▶ [TASK OBJECTIVE]: Having read the records, set them all down exactly as they appear.

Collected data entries

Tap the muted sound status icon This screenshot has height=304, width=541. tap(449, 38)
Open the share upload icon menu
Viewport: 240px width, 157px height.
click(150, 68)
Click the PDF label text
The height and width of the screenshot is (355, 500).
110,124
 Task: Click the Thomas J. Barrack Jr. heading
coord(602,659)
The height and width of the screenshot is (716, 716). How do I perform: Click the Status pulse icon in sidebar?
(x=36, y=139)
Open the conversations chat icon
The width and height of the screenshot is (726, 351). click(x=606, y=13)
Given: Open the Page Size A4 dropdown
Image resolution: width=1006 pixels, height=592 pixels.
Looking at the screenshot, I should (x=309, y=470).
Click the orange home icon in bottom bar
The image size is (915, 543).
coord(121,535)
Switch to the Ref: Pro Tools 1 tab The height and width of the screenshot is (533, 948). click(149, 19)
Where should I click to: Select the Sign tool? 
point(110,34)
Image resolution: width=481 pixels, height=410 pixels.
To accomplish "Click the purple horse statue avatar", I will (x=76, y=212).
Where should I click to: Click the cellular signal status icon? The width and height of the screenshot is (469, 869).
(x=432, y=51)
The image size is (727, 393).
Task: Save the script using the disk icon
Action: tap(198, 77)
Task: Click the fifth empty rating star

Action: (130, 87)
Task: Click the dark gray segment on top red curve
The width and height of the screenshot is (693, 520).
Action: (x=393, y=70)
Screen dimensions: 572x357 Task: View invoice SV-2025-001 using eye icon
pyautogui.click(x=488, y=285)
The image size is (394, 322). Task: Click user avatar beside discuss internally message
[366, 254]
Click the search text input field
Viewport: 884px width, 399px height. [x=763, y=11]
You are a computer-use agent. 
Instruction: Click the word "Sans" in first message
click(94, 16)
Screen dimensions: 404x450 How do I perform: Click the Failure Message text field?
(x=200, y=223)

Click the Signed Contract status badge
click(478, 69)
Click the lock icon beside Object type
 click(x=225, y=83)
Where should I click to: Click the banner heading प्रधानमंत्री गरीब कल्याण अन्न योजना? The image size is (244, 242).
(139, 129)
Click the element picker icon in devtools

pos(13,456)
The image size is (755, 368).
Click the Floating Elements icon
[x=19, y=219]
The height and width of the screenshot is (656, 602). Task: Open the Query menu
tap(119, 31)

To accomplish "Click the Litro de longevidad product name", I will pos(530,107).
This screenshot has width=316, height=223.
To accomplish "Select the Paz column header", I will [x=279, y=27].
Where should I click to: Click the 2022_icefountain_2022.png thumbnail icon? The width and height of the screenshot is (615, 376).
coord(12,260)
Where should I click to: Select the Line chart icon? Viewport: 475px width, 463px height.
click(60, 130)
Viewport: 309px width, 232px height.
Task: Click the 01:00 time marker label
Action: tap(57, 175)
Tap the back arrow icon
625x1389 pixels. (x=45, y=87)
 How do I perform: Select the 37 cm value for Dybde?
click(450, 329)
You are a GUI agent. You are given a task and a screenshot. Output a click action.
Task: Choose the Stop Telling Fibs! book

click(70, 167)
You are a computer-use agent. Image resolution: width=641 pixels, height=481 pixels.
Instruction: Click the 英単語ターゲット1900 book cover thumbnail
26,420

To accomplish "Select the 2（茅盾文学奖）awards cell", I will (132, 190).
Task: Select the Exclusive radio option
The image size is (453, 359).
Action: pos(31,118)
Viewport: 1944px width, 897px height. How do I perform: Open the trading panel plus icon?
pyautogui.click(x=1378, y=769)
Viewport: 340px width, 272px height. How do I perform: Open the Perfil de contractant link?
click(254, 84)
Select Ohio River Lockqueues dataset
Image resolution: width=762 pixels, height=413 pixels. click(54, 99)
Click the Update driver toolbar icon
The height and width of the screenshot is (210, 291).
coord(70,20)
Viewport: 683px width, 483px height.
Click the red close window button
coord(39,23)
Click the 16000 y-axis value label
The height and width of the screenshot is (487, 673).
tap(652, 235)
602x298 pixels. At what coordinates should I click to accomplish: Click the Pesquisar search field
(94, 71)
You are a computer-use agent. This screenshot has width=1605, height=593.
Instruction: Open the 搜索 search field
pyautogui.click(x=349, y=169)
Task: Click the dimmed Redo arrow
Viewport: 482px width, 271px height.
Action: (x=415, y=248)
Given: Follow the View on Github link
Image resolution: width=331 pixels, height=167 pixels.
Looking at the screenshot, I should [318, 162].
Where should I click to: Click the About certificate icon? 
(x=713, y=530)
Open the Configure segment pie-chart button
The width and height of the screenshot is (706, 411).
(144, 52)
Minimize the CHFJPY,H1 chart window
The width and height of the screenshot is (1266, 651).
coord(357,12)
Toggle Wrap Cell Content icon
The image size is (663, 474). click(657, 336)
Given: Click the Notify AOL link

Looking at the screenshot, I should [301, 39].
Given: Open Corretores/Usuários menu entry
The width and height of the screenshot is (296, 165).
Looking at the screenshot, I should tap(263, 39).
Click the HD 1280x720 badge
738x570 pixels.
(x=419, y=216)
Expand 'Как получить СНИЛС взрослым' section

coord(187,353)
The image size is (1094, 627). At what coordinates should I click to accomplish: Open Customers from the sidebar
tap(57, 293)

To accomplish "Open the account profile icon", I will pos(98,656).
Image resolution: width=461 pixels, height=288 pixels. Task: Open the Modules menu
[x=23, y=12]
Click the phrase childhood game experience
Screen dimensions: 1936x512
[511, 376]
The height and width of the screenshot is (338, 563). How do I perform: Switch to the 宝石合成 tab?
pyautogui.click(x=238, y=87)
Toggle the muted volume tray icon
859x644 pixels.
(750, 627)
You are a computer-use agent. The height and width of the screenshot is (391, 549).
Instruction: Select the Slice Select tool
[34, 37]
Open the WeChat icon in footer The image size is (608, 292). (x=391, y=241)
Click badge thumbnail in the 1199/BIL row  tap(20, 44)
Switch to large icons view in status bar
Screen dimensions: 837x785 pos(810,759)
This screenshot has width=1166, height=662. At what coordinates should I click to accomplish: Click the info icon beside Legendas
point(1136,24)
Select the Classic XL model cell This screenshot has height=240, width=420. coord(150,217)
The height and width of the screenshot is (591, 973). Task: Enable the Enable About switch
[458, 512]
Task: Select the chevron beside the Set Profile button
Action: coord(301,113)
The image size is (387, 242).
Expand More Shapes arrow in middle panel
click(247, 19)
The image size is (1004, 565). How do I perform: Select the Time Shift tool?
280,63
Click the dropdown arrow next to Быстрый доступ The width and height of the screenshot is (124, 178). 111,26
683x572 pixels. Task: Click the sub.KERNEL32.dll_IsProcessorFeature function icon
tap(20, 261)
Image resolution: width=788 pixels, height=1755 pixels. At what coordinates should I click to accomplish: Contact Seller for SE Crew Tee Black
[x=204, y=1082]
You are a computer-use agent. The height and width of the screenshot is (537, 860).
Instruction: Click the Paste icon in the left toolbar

▶ [EXPECTED ANSWER]:
Tap the muted sound status icon This screenshot has height=304, width=541. tap(449, 38)
Open the share upload icon menu
Viewport: 240px width, 157px height.
click(150, 68)
Click the PDF label text
The height and width of the screenshot is (355, 500).
110,124
 Task: Click the Thomas J. Barrack Jr. heading
coord(602,659)
The height and width of the screenshot is (716, 716). How do I perform: Click the Status pulse icon in sidebar?
(x=36, y=139)
Open the conversations chat icon
The width and height of the screenshot is (726, 351). click(x=606, y=13)
Given: Open the Page Size A4 dropdown
Image resolution: width=1006 pixels, height=592 pixels.
Looking at the screenshot, I should (x=309, y=470).
Click the orange home icon in bottom bar
The image size is (915, 543).
coord(121,535)
Switch to the Ref: Pro Tools 1 tab The height and width of the screenshot is (533, 948). click(149, 19)
Where should I click to: Select the Sign tool? 
point(110,34)
Image resolution: width=481 pixels, height=410 pixels.
To accomplish "Click the purple horse statue avatar", I will (x=76, y=212).
Where should I click to: Click the cellular signal status icon? The width and height of the screenshot is (469, 869).
(x=432, y=51)
The image size is (727, 393).
Task: Save the script using the disk icon
Action: tap(198, 77)
Task: Click the fifth empty rating star

Action: (130, 87)
Task: Click the dark gray segment on top red curve
The width and height of the screenshot is (693, 520).
Action: (x=393, y=70)
Screen dimensions: 572x357 Task: View invoice SV-2025-001 using eye icon
pyautogui.click(x=488, y=285)
The image size is (394, 322). Task: Click user avatar beside discuss internally message
[366, 254]
Click the search text input field
Viewport: 884px width, 399px height. [x=763, y=11]
You are a computer-use agent. 
Instruction: Click the word "Sans" in first message
click(94, 16)
Screen dimensions: 404x450 How do I perform: Click the Failure Message text field?
(x=200, y=223)

Click the Signed Contract status badge
click(478, 69)
Click the lock icon beside Object type
 click(x=225, y=83)
Where should I click to: Click the banner heading प्रधानमंत्री गरीब कल्याण अन्न योजना? The image size is (244, 242).
(139, 129)
Click the element picker icon in devtools

pos(13,456)
The image size is (755, 368).
Click the Floating Elements icon
[x=19, y=219]
The height and width of the screenshot is (656, 602). Task: Open the Query menu
tap(119, 31)

To accomplish "Click the Litro de longevidad product name", I will pos(530,107).
This screenshot has width=316, height=223.
To accomplish "Select the Paz column header", I will [x=279, y=27].
Where should I click to: Click the 2022_icefountain_2022.png thumbnail icon? The width and height of the screenshot is (615, 376).
coord(12,260)
Where should I click to: Select the Line chart icon? Viewport: 475px width, 463px height.
click(60, 130)
Viewport: 309px width, 232px height.
Task: Click the 01:00 time marker label
Action: tap(57, 175)
Tap the back arrow icon
625x1389 pixels. (x=45, y=87)
 How do I perform: Select the 37 cm value for Dybde?
click(450, 329)
You are a GUI agent. You are given a task and a screenshot. Output a click action.
Task: Choose the Stop Telling Fibs! book

click(70, 167)
You are a computer-use agent. Image resolution: width=641 pixels, height=481 pixels.
Instruction: Click the 英単語ターゲット1900 book cover thumbnail
26,420

To accomplish "Select the 2（茅盾文学奖）awards cell", I will (132, 190).
Task: Select the Exclusive radio option
The image size is (453, 359).
Action: pos(31,118)
Viewport: 1944px width, 897px height. How do I perform: Open the trading panel plus icon?
pyautogui.click(x=1378, y=769)
Viewport: 340px width, 272px height. How do I perform: Open the Perfil de contractant link?
click(254, 84)
Select Ohio River Lockqueues dataset
Image resolution: width=762 pixels, height=413 pixels. click(54, 99)
Click the Update driver toolbar icon
The height and width of the screenshot is (210, 291).
coord(70,20)
Viewport: 683px width, 483px height.
Click the red close window button
coord(39,23)
Click the 16000 y-axis value label
The height and width of the screenshot is (487, 673).
tap(652, 235)
602x298 pixels. At what coordinates should I click to accomplish: Click the Pesquisar search field
(94, 71)
You are a computer-use agent. This screenshot has width=1605, height=593.
Instruction: Open the 搜索 search field
pyautogui.click(x=349, y=169)
Task: Click the dimmed Redo arrow
Viewport: 482px width, 271px height.
Action: (x=415, y=248)
Given: Follow the View on Github link
Image resolution: width=331 pixels, height=167 pixels.
Looking at the screenshot, I should [318, 162].
Where should I click to: Click the About certificate icon? 
(x=713, y=530)
Open the Configure segment pie-chart button
The width and height of the screenshot is (706, 411).
(144, 52)
Minimize the CHFJPY,H1 chart window
The width and height of the screenshot is (1266, 651).
coord(357,12)
Toggle Wrap Cell Content icon
The image size is (663, 474). click(657, 336)
Given: Click the Notify AOL link

Looking at the screenshot, I should [301, 39].
Given: Open Corretores/Usuários menu entry
The width and height of the screenshot is (296, 165).
Looking at the screenshot, I should tap(263, 39).
Click the HD 1280x720 badge
738x570 pixels.
(x=419, y=216)
Expand 'Как получить СНИЛС взрослым' section

coord(187,353)
The image size is (1094, 627). At what coordinates should I click to accomplish: Open Customers from the sidebar
tap(57, 293)

To accomplish "Open the account profile icon", I will pos(98,656).
Image resolution: width=461 pixels, height=288 pixels. Task: Open the Modules menu
[x=23, y=12]
Click the phrase childhood game experience
Screen dimensions: 1936x512
[511, 376]
The height and width of the screenshot is (338, 563). How do I perform: Switch to the 宝石合成 tab?
pyautogui.click(x=238, y=87)
Toggle the muted volume tray icon
859x644 pixels.
(750, 627)
You are a computer-use agent. The height and width of the screenshot is (391, 549).
Instruction: Select the Slice Select tool
[34, 37]
Open the WeChat icon in footer The image size is (608, 292). (x=391, y=241)
Click badge thumbnail in the 1199/BIL row  tap(20, 44)
Switch to large icons view in status bar
Screen dimensions: 837x785 pos(810,759)
This screenshot has width=1166, height=662. At what coordinates should I click to accomplish: Click the info icon beside Legendas
point(1136,24)
Select the Classic XL model cell This screenshot has height=240, width=420. coord(150,217)
The height and width of the screenshot is (591, 973). Task: Enable the Enable About switch
[458, 512]
Task: Select the chevron beside the Set Profile button
Action: coord(301,113)
The image size is (387, 242).
Expand More Shapes arrow in middle panel
click(247, 19)
The image size is (1004, 565). How do I perform: Select the Time Shift tool?
280,63
Click the dropdown arrow next to Быстрый доступ The width and height of the screenshot is (124, 178). 111,26
683x572 pixels. Task: Click the sub.KERNEL32.dll_IsProcessorFeature function icon
tap(20, 261)
Image resolution: width=788 pixels, height=1755 pixels. At what coordinates should I click to accomplish: Contact Seller for SE Crew Tee Black
[x=204, y=1082]
You are a computer-use agent. The height and width of the screenshot is (537, 860).
Instruction: Click the Paste icon in the left toolbar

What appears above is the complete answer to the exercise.